Anything that had wheels was an attraction - something to run
after and swing on the trams if it was a hen man's cart or a fish
man shouting 'herns alive' or a rag man giving away delft mugs for
rags.
Motors were rare; nobody had cars in the twenties. There were
only noisy slow lorries belching fumes. Boat haulers on horseback
were constantly coming and going to Ellis Cut for lighters on the
canal but we couldn't hang on to them! They had handy whips, so had
the other old boys with shelties and vans and of course the farmers.
Anyway I was gathering gilly flowers in Mulholland's field hedge
when this old noisy stone lorry passed. It had a big load and it was
making more noise than progress.
All my mates darted after it and I was last. I never looked and I
only remember something hitting me with a flash of something shiny.
Probably the chromium radiator.
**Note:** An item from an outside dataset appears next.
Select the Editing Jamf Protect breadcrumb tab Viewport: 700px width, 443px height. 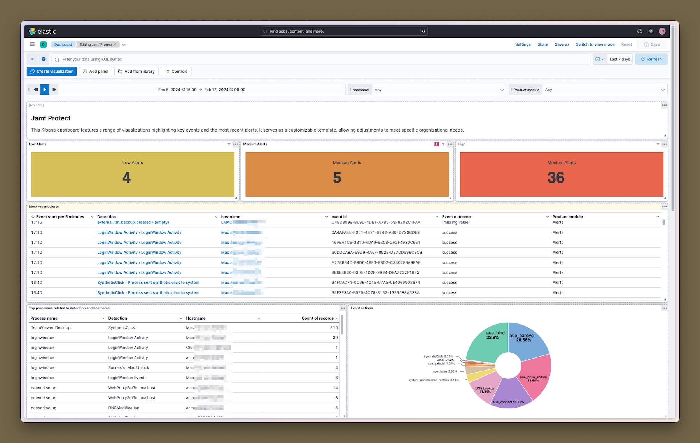click(97, 44)
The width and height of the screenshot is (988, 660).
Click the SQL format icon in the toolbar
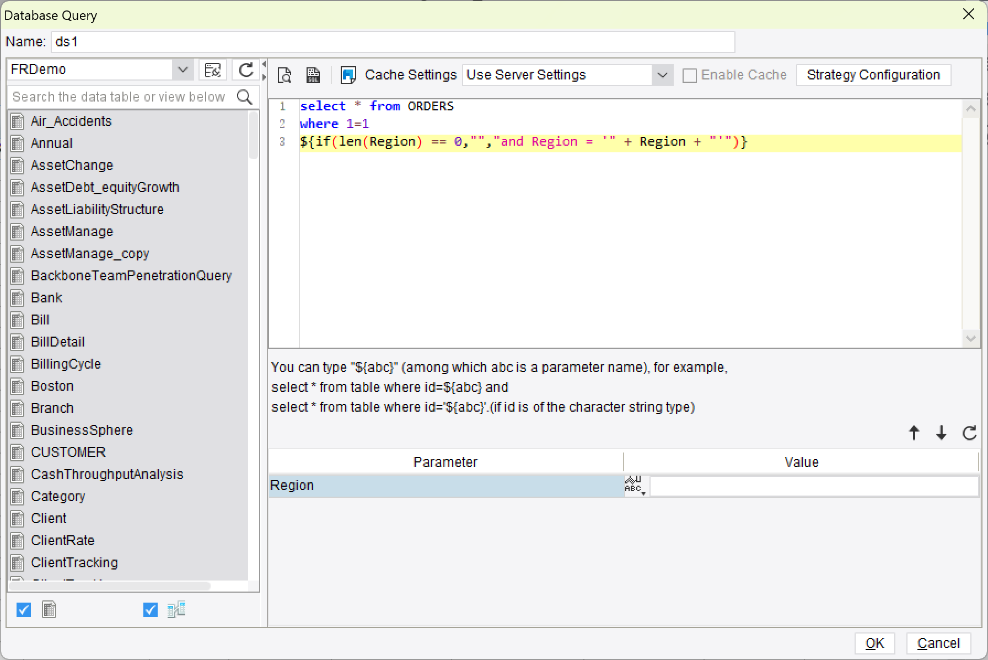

I felt a wheel going over my belly
and I knew what it was alright. Didn't feel the second wheel but
they say it went over me too.
Anyhow I only remember seeing my cap on the road and going after
it. They say I went down again then. Then I came too with three men
holding me up and shouting ,are you badly hurt, are you all right'
and those sorts of things.
Then they said 'get him into the car quick, we'll have to get him
to the hospital'. That brought me to! I started pulling away from
them and screaming my head off, no! No! No! I am not going to
hospital. Take me home.
My brother John grabbed me and held on too, shouting 'leave him
alone, take us home, take us home'.
The men from the big limousine, the driver and two passengers -
big nobs from Inglis or some company must have twigged that I wasn't
badly injured, just cut and bruised, for they eventually said' where
is home? Show us the way', and in no time I was in the car and on
the way home, with John of course.
I had never been in a motor car and I thought it was heaven A
lovely car with seats for four, two facing in the back lovely grey
fluted upholstery - luxurious.
I mind seeing the familiar hedges and things on the lane on the
way home, nearly a mile.
To cut a long story short, they got me home and to bed, fetched
the doctor in their car and heard his verdict. 'I can find no bones
broken or serious injury. Keep him in bed and give him no food or
drink, nothing more than three drops of water. I'll be back soon'.
As will now be obvious, I survived. I had only had a piece at
school, I had been to the toilet, hence my gut was empty and I
suffered no injury except a lot of cuts and abrasions.
By Sunday, I was up and around when the doctor came to dress my
wounds and boy was that sore. He solemnly pronounced that if I had
had food in me it would have been a case of peritonitis and certain
death. Hence I lived into old age. Deo gratias.